With online ordering transforming the restaurant industry, independents are struggling to catch up with the digital transformations many major brands have undergone. Consequently, tech providers are looking to offer tools to help them compete — and offer consumers the frictionless convenience they have come to expect.
For instance, order integration tech company ItsaCheckmate announced last month the launch of an integration for small- to medium-sized businesses (SMBs) to power direct ordering through Google Search and Maps.

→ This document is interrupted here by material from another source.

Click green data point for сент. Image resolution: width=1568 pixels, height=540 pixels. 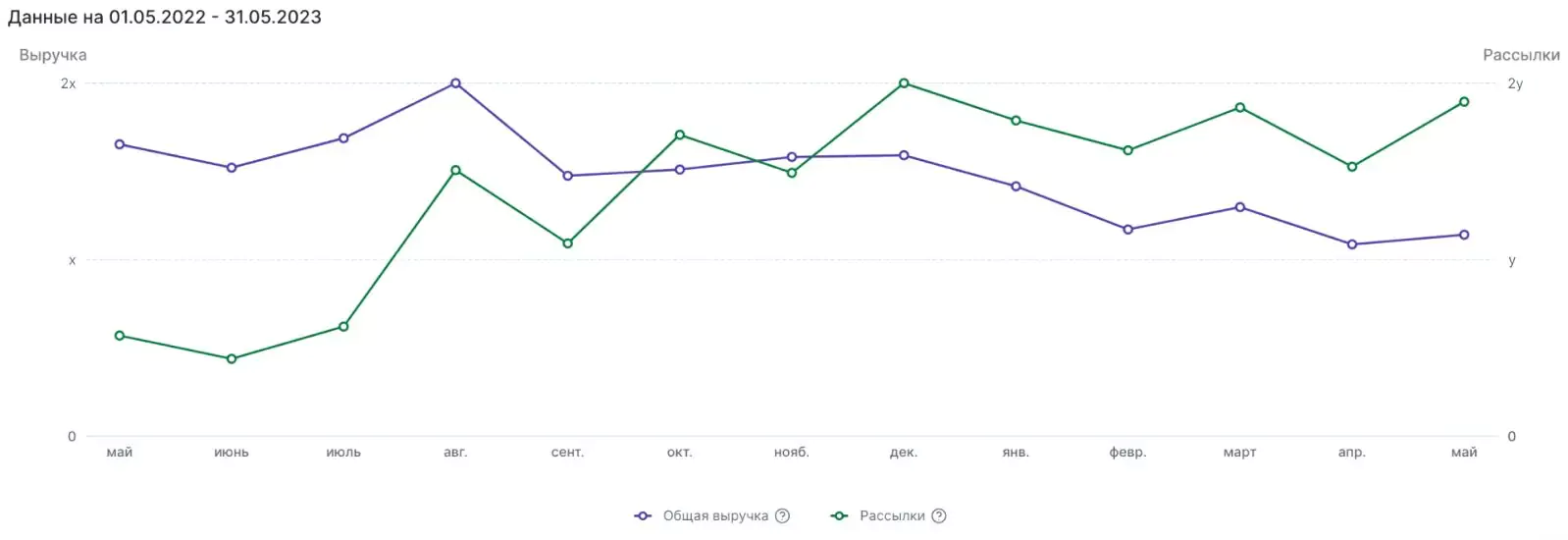click(568, 243)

“Obviously, a lot of restaurants are being searched for on Google, and [we enable] the customers who are searching for those restaurants to order directly on Google,” ItsaCheckmate Founder and CEO Vishal Agarwal told PYMNTS in an interview. “It’s an extremely effective way for restaurants to get direct orders from the customers who are searching for them.”
The company does not charge an extra fee for the integration, making the option accessible for smaller restaurants that do not have the financial resources to invest in costly ordering channels.
For context, most restaurant orders are still placed in person, but digital ordering is on the rise. Research from PYMNTS’ study “The 2022 Restaurant Digital Divide: Food Aggregators Find Their Footing in Q2” found that 10% of orders are placed online through the restaurant’s app or website. Plus, only 3% are placed on aggregators. On the other hand, 78% are placed in person.
Read more: Aggregators Account for Only 2.5% of Restaurant Orders
Although digital channels may account for only a small share of sales, they can be the highest-value purchases. The study found that millennials and bridge millennials, who tend to be the most likely to order online, spend significantly more on digital orders than in-person ones.
But digital channels tend to favor larger restaurants that can afford leading-edge tech stacks.
“There’s a lot of talk in the restaurant industry [from] tech startups and established tech companies [that] we are here to help the restaurants,” Agarwal said, adding many of these companies fail to live up to this promise for independents, which tend to need additional support in implementing new digital features.
Indeed, small restaurants lag behind larger brands when it comes to adopting the tech features necessary to be able compete across digital channels. For instance, research from the June edition of the Digital Divide study, “The Digital Divide: Technology, Customer Service and Innovation in the Restaurant Industry,” which drew from a PYMNTS survey of nearly 2,400 United States adults who regularly purchase food from restaurants, found that 56% of chains offer mobile order-ahead, compared with only 31% of independents.
See more: How the Metaverse Is Shaping the Consumer Restaurant Experience
Consumers are also growing increasingly accustomed to more frictionless purchasing channels such as ordering via SMS, smart voice assistant and more. As independents become more digitally accessible, they can draw in additional sales, but they must become increasingly deliberate about keeping all parts of the business coordinated, which creates an opportunity for tech providers.
“If [the consumer is] more comfortable texting an order or telling Amazon Alexa to get me my pizza, that’s great [for them], but I think the problem comes with the restaurant operators,” Agarwal said. “How do they manage so many different channels? … I think that’s going to be the next big evolution of these ordering platforms.”